[Pixel coordinate grounding data]
BEGIN
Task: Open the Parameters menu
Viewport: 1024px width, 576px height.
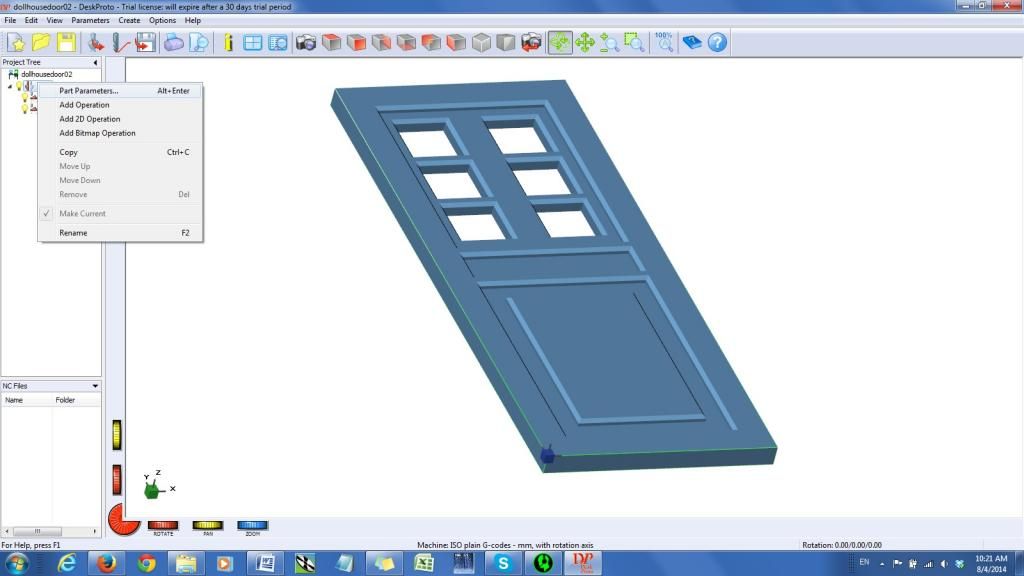Action: coord(90,19)
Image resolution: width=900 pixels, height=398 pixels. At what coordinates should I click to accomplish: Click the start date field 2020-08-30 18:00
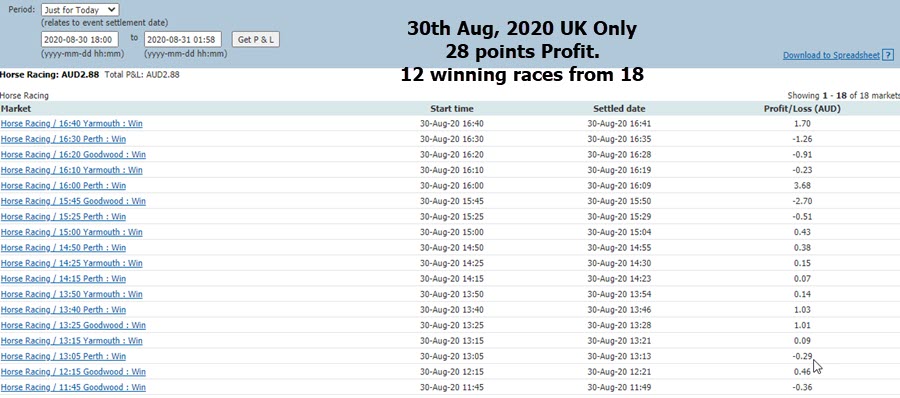tap(80, 39)
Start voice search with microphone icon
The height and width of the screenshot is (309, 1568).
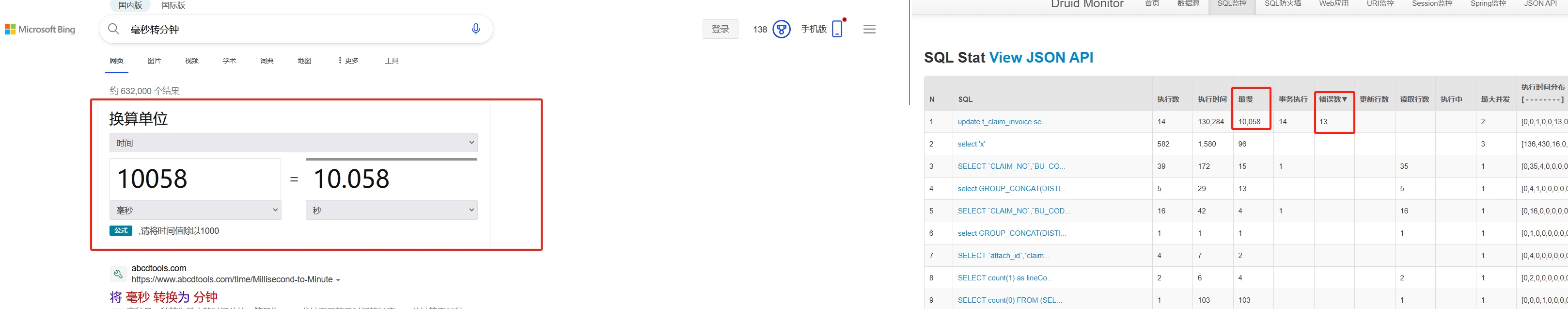click(475, 29)
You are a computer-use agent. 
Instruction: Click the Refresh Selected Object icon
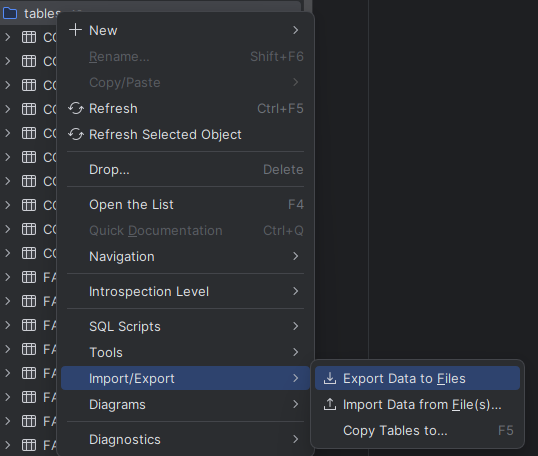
END
◆ EXERCISE
For the string "icon", return every line of the data where it appears.

◆ EXERCISE SOLUTION
Start voice search with microphone icon
Instruction: Click the Refresh Selected Object icon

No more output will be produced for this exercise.